## Your instructions
Replace each "Where is" with "Where can I find" in the material below, and return the material with nothing else changed.
Segment Start: Data records
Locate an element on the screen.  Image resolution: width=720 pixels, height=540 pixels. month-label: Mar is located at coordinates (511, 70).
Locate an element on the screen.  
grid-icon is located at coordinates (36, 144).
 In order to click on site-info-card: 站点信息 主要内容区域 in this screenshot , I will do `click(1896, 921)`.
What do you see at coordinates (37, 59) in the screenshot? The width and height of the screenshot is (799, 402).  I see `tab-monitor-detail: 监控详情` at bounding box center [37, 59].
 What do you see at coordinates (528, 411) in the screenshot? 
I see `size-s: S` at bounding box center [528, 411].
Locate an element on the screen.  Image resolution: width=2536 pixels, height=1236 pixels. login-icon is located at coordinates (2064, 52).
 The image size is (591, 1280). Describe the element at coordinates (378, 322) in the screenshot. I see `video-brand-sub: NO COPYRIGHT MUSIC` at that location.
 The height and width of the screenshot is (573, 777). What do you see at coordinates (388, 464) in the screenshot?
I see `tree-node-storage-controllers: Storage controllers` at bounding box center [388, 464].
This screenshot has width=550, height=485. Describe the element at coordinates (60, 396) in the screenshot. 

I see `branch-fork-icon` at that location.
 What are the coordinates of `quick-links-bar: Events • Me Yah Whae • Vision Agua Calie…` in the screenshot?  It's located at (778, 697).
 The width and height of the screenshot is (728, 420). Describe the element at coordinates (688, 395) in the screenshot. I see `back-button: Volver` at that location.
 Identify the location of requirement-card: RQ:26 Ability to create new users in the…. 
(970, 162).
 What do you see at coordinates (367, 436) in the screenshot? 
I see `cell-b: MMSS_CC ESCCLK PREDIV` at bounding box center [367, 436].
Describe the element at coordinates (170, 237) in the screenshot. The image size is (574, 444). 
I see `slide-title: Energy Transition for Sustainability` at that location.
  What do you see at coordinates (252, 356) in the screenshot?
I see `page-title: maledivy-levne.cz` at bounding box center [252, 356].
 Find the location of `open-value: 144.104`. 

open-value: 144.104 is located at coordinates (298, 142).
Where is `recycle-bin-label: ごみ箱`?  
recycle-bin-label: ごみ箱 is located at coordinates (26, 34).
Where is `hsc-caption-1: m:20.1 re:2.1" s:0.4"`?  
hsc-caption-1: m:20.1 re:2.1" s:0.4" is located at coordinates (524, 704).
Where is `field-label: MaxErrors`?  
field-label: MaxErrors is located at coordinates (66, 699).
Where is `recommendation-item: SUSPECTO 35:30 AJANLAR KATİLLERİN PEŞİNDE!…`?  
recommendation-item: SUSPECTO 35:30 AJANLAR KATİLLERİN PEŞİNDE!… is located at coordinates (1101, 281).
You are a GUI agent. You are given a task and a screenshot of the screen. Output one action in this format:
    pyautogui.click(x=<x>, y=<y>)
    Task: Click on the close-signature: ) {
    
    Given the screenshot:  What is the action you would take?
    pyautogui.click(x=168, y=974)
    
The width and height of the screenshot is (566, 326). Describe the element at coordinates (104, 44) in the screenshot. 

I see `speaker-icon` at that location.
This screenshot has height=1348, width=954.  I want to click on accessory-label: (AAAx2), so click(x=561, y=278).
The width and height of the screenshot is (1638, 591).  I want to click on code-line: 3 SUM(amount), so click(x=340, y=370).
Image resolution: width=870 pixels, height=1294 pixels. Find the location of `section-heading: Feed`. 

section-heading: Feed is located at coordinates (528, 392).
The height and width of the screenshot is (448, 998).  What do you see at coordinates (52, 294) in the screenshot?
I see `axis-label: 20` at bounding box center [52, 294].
Segment End: Data records
## Answer box
Locate an element on the screen.  Image resolution: width=720 pixels, height=540 pixels. month-label: Mar is located at coordinates (511, 70).
Locate an element on the screen.  
grid-icon is located at coordinates (36, 144).
 In order to click on site-info-card: 站点信息 主要内容区域 in this screenshot , I will do `click(1896, 921)`.
What do you see at coordinates (37, 59) in the screenshot? The width and height of the screenshot is (799, 402).  I see `tab-monitor-detail: 监控详情` at bounding box center [37, 59].
 What do you see at coordinates (528, 411) in the screenshot? 
I see `size-s: S` at bounding box center [528, 411].
Locate an element on the screen.  Image resolution: width=2536 pixels, height=1236 pixels. login-icon is located at coordinates (2064, 52).
 The image size is (591, 1280). Describe the element at coordinates (378, 322) in the screenshot. I see `video-brand-sub: NO COPYRIGHT MUSIC` at that location.
 The height and width of the screenshot is (573, 777). What do you see at coordinates (388, 464) in the screenshot?
I see `tree-node-storage-controllers: Storage controllers` at bounding box center [388, 464].
This screenshot has width=550, height=485. Describe the element at coordinates (60, 396) in the screenshot. 

I see `branch-fork-icon` at that location.
 What are the coordinates of `quick-links-bar: Events • Me Yah Whae • Vision Agua Calie…` in the screenshot?  It's located at (778, 697).
 The width and height of the screenshot is (728, 420). Describe the element at coordinates (688, 395) in the screenshot. I see `back-button: Volver` at that location.
 Identify the location of requirement-card: RQ:26 Ability to create new users in the…. 
(970, 162).
 What do you see at coordinates (367, 436) in the screenshot? 
I see `cell-b: MMSS_CC ESCCLK PREDIV` at bounding box center [367, 436].
Describe the element at coordinates (170, 237) in the screenshot. The image size is (574, 444). 
I see `slide-title: Energy Transition for Sustainability` at that location.
  What do you see at coordinates (252, 356) in the screenshot?
I see `page-title: maledivy-levne.cz` at bounding box center [252, 356].
 Find the location of `open-value: 144.104`. 

open-value: 144.104 is located at coordinates (298, 142).
Where can I find `recycle-bin-label: ごみ箱`?  
recycle-bin-label: ごみ箱 is located at coordinates (26, 34).
Where can I find `hsc-caption-1: m:20.1 re:2.1" s:0.4"`?  
hsc-caption-1: m:20.1 re:2.1" s:0.4" is located at coordinates (524, 704).
Where can I find `field-label: MaxErrors`?  
field-label: MaxErrors is located at coordinates (66, 699).
Where can I find `recommendation-item: SUSPECTO 35:30 AJANLAR KATİLLERİN PEŞİNDE!…`?  
recommendation-item: SUSPECTO 35:30 AJANLAR KATİLLERİN PEŞİNDE!… is located at coordinates (1101, 281).
You are a GUI agent. You are given a task and a screenshot of the screen. Output one action in this format:
    pyautogui.click(x=<x>, y=<y>)
    Task: Click on the close-signature: ) {
    
    Given the screenshot:  What is the action you would take?
    pyautogui.click(x=168, y=974)
    
The width and height of the screenshot is (566, 326). Describe the element at coordinates (104, 44) in the screenshot. 

I see `speaker-icon` at that location.
This screenshot has height=1348, width=954.  I want to click on accessory-label: (AAAx2), so click(x=561, y=278).
The width and height of the screenshot is (1638, 591).  I want to click on code-line: 3 SUM(amount), so click(x=340, y=370).
Image resolution: width=870 pixels, height=1294 pixels. Find the location of `section-heading: Feed`. 

section-heading: Feed is located at coordinates (528, 392).
The height and width of the screenshot is (448, 998).  What do you see at coordinates (52, 294) in the screenshot?
I see `axis-label: 20` at bounding box center [52, 294].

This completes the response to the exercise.